無駄に終わり水に流される孤独
以前の回顧展との最大の違いは、ごく初期の作品や、思いのほか早く訪れた晩年の作品について、きわめて充実した展示がされていることだろう。前者の時代の絵画に、すでに後の工藤らしさの萌芽(ほうが)があることを確かめたのは新鮮な発見だった。他方、病を抱え死の予感を身近に、母校の東京芸大で教鞭(きょうべん)をとるため日本に帰国してからの作品は、まるで工藤自身が彼の記憶を遠い故郷に遡(さかのぼ)るように、青森の風土や民俗を思わせる、派手だが土(乳?)臭い作風へと変貌している。

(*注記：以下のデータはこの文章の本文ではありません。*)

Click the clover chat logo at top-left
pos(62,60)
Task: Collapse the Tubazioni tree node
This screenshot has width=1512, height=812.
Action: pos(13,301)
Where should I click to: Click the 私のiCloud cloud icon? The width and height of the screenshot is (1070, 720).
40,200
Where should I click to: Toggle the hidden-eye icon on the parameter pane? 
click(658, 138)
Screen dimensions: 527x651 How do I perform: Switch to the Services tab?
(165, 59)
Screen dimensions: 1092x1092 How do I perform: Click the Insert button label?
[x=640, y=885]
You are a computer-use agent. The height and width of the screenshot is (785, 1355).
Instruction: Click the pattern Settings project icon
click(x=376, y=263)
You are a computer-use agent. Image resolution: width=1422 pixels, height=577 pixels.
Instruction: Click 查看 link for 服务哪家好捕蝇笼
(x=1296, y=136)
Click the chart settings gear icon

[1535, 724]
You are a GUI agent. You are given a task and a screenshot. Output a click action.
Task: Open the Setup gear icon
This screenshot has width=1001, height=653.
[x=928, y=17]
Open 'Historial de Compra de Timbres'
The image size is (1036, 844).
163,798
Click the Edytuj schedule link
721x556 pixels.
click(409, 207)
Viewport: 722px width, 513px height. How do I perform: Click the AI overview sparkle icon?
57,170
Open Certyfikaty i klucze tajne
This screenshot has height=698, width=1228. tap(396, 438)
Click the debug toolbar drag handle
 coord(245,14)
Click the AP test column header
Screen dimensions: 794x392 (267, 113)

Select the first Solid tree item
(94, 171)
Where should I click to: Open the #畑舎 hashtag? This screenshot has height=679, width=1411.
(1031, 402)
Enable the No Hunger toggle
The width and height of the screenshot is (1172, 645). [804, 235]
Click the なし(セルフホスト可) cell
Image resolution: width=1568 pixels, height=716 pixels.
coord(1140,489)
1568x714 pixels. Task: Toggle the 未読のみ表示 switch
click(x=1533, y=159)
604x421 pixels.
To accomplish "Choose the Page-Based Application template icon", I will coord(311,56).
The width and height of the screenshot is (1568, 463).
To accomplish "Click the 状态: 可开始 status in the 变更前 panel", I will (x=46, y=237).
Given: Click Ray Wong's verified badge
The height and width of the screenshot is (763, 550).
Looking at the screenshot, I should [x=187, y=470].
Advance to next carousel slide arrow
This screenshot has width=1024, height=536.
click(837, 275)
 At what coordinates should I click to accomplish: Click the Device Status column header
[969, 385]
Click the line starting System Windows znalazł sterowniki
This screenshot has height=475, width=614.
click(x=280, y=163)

が、これらの紆余(うよ)曲折を経てなお、工藤の作品に一貫して見い出せるのは、私たちひとりひとりの個を超え、人類の遺伝子をあてどなく運ぶ精子を思わせる造形だろう。ある意味、工藤は一貫して、その大半が無駄に終わり水に流される精子の孤独を描いて来たとさえ私には思われる。その意味で、工藤の正統的な後継者は、特殊漫画家の根本敬ではないか。工藤が繰り返し扱った放射能というもうひとつの主題が現実化した3・11以後の世界のなかで、工藤への理解の新しい頁が開く予感がした。(多摩美術大学教授 椹木野衣/SANKEI EXPRESS)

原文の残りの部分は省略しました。